REQUIRED WORK -
(A) In the passage on the CSRD survey, rewrite the paragraph beginning "At 42% of the organizations surveyed" as a short bulleted list that keeps all of its main figures.
(B) Extend the passage on the CSRD survey by writing the next paragraph, picking up after its final sentence.

PASSAGE TO READ -
....

The research at a glance

Some of the key research findings are: a clear majority of organizations (61%) already collect CSRD-relevant KPIs; 58% have now carried out a scope analysis and 54% a materiality analysis. However, 15% of organizations have not yet started implementing CSRD requirements.

The research at a glance

Sustainability departments most often responsible for implementation

At 42% of the organizations surveyed, sustainability departments are responsible for the implementation of CSRD. The financial department is responsible for almost a third (30%) and controllers make up for 21% within organisations. In 63% of organisations, the CSRD requirements are implemented by the department that is also responsible for the implementation of the EU taxonomy.

64% of respondents indicate that the complex technical implementation of CSRD requirements poses a challenge for their organization. While for exactly the same number, scarce resources pose a challenge. The high time pressure when implementing CSRD requirements is an obstacle for one in two organizations.

For the vast majority of organizations (74%), the technical complexity of implementing CSRD requirements is mainly due to the fact that they have to consider the entire value chain. For 61%, the data base is also a challenge in this respect; For over half, it is about room for interpretation  (53%) and definition issues (52%).

....

DATA EXCERPTS -
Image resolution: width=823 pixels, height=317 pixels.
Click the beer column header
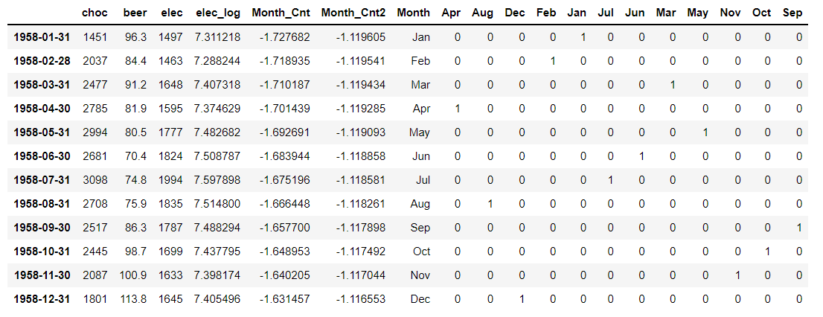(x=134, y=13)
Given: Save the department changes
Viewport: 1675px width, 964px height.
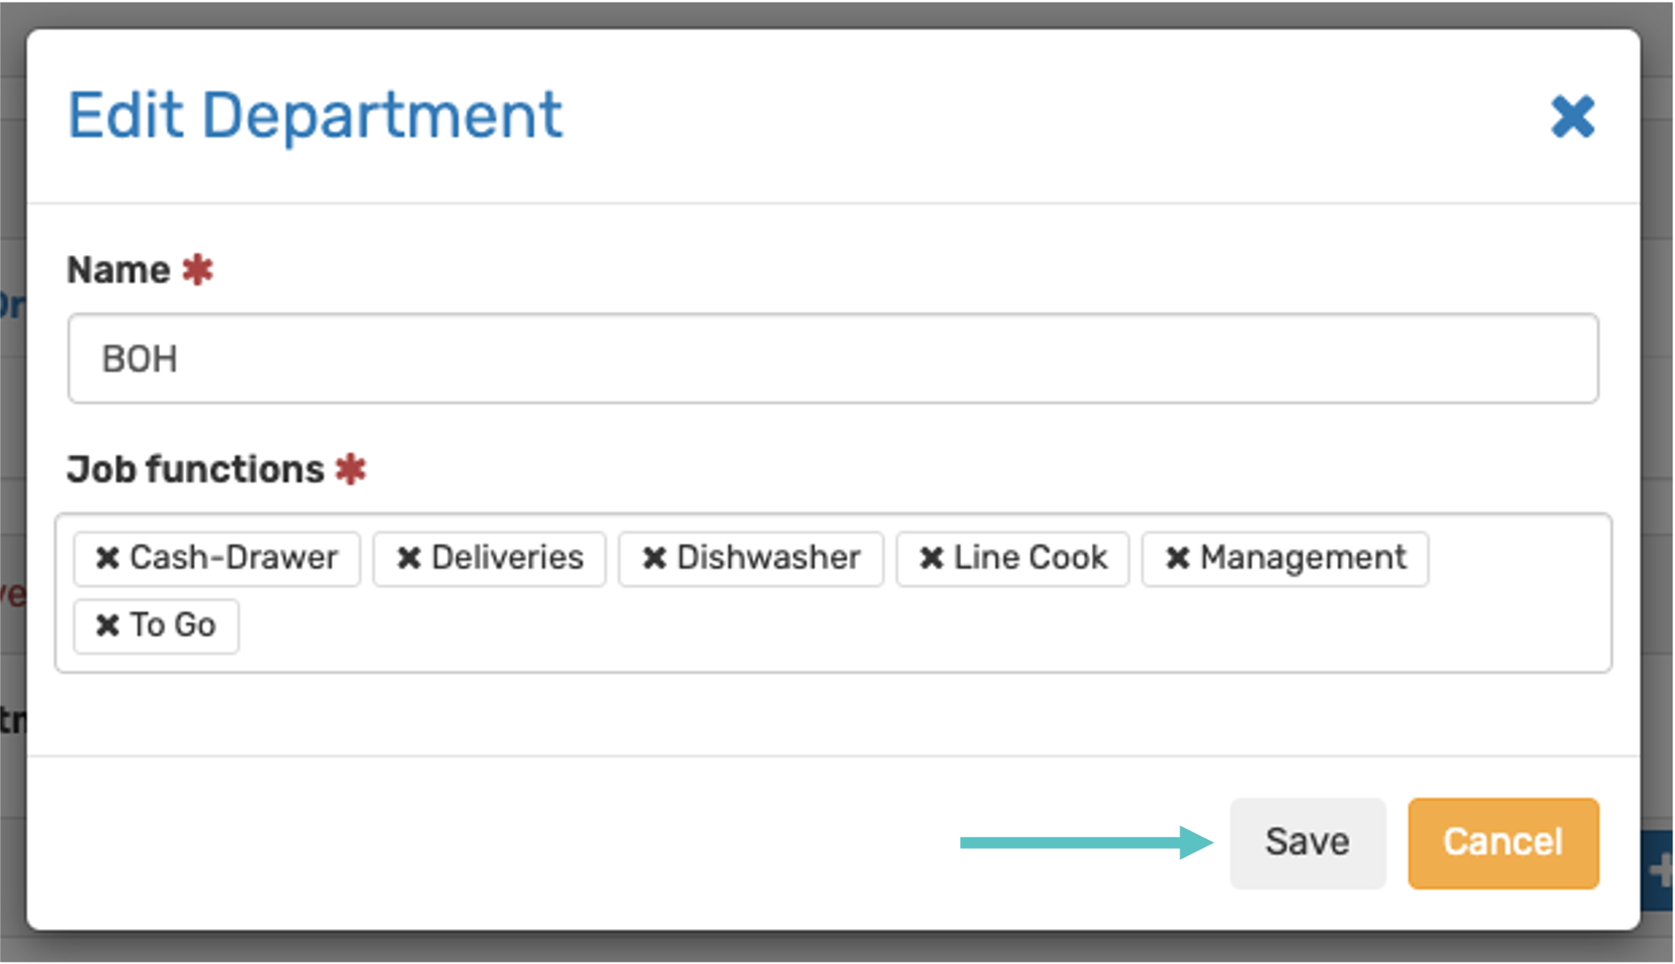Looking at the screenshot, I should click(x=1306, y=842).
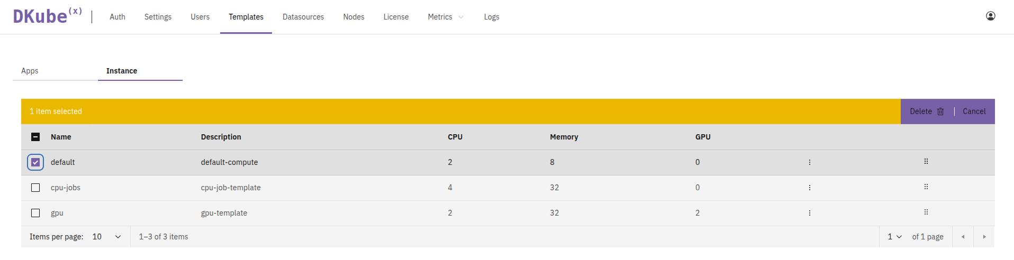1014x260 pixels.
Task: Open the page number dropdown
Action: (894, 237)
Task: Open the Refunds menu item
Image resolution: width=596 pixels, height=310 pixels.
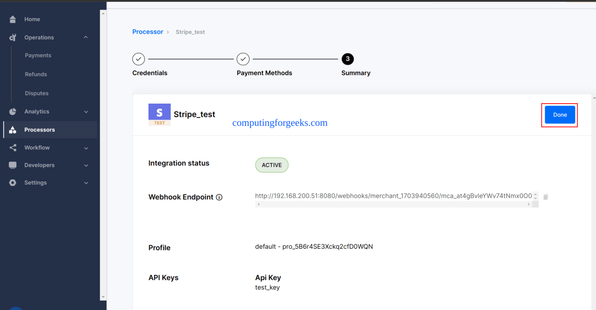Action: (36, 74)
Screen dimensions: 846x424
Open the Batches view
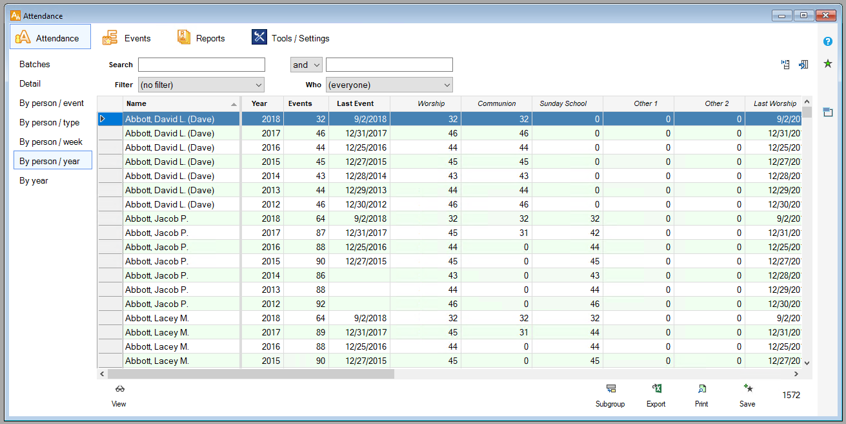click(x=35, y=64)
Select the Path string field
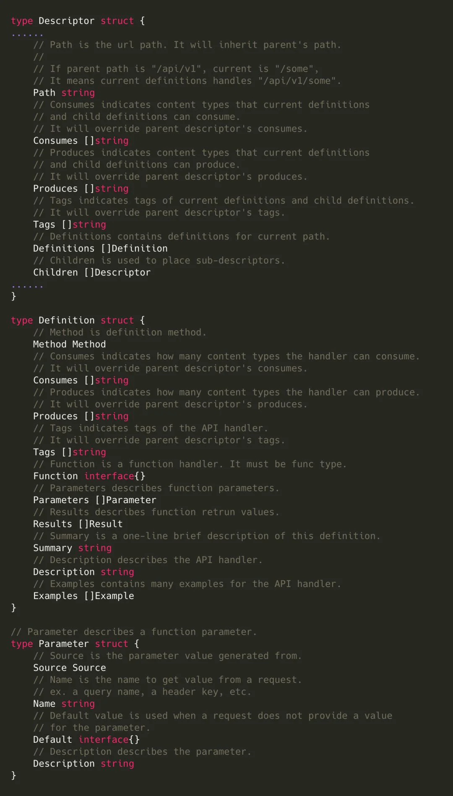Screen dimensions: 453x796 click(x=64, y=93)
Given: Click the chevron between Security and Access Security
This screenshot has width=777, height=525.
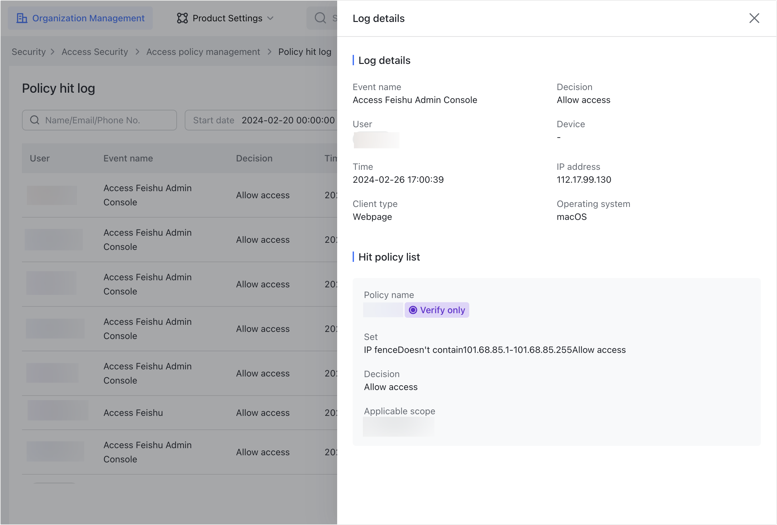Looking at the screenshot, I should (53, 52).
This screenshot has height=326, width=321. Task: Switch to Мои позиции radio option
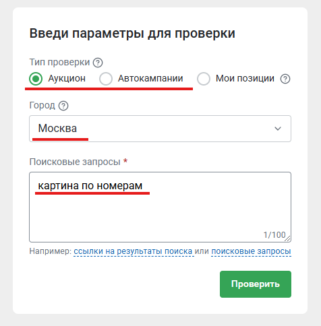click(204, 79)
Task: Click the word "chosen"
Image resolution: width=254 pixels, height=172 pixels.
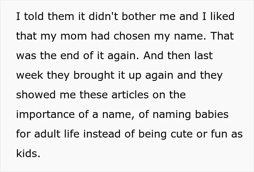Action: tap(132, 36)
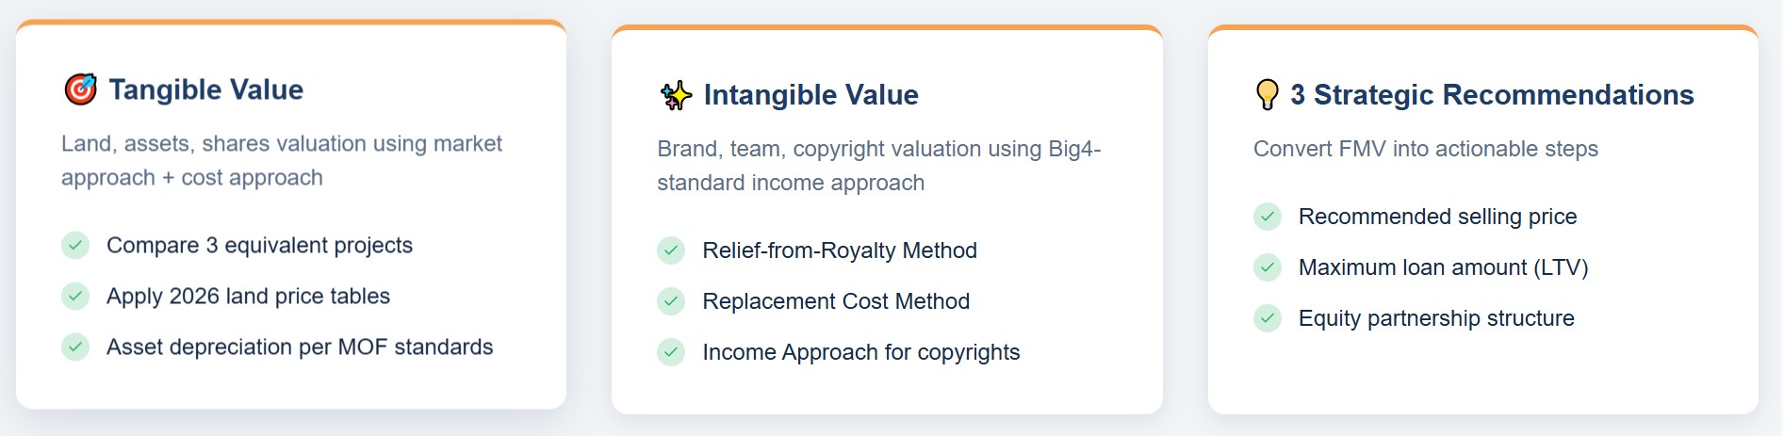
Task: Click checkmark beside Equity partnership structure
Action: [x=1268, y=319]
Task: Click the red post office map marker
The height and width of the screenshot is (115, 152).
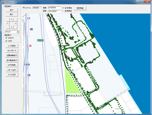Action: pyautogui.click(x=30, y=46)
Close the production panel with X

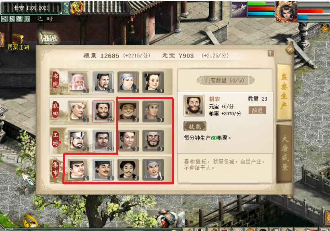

....

FINAL RESULTS -
(A)
- Sustainability departments are responsible for CSRD implementation at 42% of the organizations surveyed.
- Financial departments are responsible at 30%.
- Controllers account for 21%.
- At 63% of organizations, CSRD requirements are implemented by the same department that handles implementation of the EU taxonomy.

(B)
Over a quarter want to use Excel for reporting

More than half of organizations (52%) want to use software solutions for CSRD reporting obligations, while 20% do not want to use any software solutions. More than a quarter (27%) of organizations want to use Excel – the most frequently mentioned solution. Nearly every fifth company (19%) plans to use a dedicated sustainability software solution or ERP system.

12% of respondents only want to use the same software solutions for sustainability reporting as for financial reporting. Almost a third of organizations (30%) want to use other software in addition to financial reporting software, or only want to use special software for non-financial reporting. Nearly one in three respondents also do not yet know which software solutions should be used.

CSRD often already influences how organizations act

Remarkably: in 59% of organizations, CSRD guidelines already influence operational decisions. And almost three-quarters of respondents (72%) follow a sustainability strategy that is relevant to management - in 2021 this was still 24%. In 81% of companies with a sustainability strategy, it is integrated into the overall strategy of the company.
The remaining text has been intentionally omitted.